Re: [PATCH v3 01/17] cpufreq: Prepare timer flags for hierarchical timer pull model
From: Anna-Maria Behnsen
Date: Mon Oct 31 2022 - 11:22:43 EST
On Wed, 26 Oct 2022, Frederic Weisbecker wrote:
> On Tue, Oct 25, 2022 at 03:58:34PM +0200, Anna-Maria Behnsen wrote:
> > Note: This is a proposal only. I was waiting on input how to change this
> > driver properly to use the already existing infrastructure. See therfore
> > the thread on linux-pm mailinglist:
> > https://lore.kernel.org/linux-pm/4c99f34b-40f1-e6cc-2669-7854b615b5fd@xxxxxxxxxxxxx/
> >
> > gpstates timer is the only timer using TIMER_PINNED and TIMER_DEFERRABLE
> > flag. When moving to hierarchical timer pull model, pinned and deferrable
> > timers are stored in separate bases.
> >
> > To ensure gpstates timer always expires on the CPU where it is pinned to,
> > keep only TIMER_PINNED flag and drop TIMER_DEFERRABLE flag.
>
> OTOH there are deferrable timers out there that expect to run on a
> specific CPU, because there are always queued with add_timer_on().
>
> For example workqueues using DECLARE_DEFERRABLE_WORK() that are queued
> with queue_delayed_work_on(). Like vmstat().
>
> Those are not explicitely pinned because they don't rely on __mod_timer()
> but they expect CPU affinity.
>
You are right. In contrast to the original plan, I'm not able (yet) to
remove the deferrable timers completely. But all timers using the
add_timer_on() path need the TIMER_PINNED flag. Then three timer bases per
CPU will be available:
- global base (TIMER_PINNED is not set)
- local base (TIMER_PINNED is set but not TIMER_DEFERRABLE)

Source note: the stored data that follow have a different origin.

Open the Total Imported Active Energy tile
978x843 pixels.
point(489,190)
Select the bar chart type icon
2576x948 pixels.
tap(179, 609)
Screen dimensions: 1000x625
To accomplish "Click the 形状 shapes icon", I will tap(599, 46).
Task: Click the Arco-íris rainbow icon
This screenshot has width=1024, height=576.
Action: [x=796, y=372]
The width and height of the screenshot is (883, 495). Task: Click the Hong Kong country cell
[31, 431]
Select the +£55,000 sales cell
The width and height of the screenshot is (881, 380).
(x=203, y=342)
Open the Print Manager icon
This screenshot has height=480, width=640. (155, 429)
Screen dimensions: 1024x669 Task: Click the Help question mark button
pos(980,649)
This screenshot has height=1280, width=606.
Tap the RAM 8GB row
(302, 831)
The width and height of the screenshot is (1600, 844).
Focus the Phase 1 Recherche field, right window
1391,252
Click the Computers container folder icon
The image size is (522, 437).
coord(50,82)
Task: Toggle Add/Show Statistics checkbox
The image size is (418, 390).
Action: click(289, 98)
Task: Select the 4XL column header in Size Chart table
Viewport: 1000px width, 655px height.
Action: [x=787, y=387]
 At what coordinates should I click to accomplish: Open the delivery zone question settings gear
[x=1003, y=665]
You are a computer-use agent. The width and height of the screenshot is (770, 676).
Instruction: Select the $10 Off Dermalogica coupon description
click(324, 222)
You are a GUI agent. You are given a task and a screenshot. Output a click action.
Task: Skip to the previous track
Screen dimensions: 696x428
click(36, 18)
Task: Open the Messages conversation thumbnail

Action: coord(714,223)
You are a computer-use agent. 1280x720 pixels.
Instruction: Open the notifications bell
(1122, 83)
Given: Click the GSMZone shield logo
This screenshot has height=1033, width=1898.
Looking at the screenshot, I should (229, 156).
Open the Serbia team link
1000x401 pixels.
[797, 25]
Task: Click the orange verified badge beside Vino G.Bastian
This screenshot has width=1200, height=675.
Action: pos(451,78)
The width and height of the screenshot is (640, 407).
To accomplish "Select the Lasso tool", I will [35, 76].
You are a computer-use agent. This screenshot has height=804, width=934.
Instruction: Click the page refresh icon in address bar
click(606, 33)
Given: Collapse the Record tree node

- deferrable pinned base (TIMER_PINNED and TIMER_DEFERRABLE is set)
The logic stays the same as already implemented in patch queue: Timers in
global base will not prevent CPU from going idle. When the CPU has the
migrator duty, timers in hierarchy are taken into account. Timers in local
base force the CPU to wake up. Timers in the deferrable pinned base are not
taken into account when going idle.
With this, the rework of cpufreq driver is no longer required - the timer
will end up in deferrable pinned base the same with vmstat.
Thanks,
Anna-Maria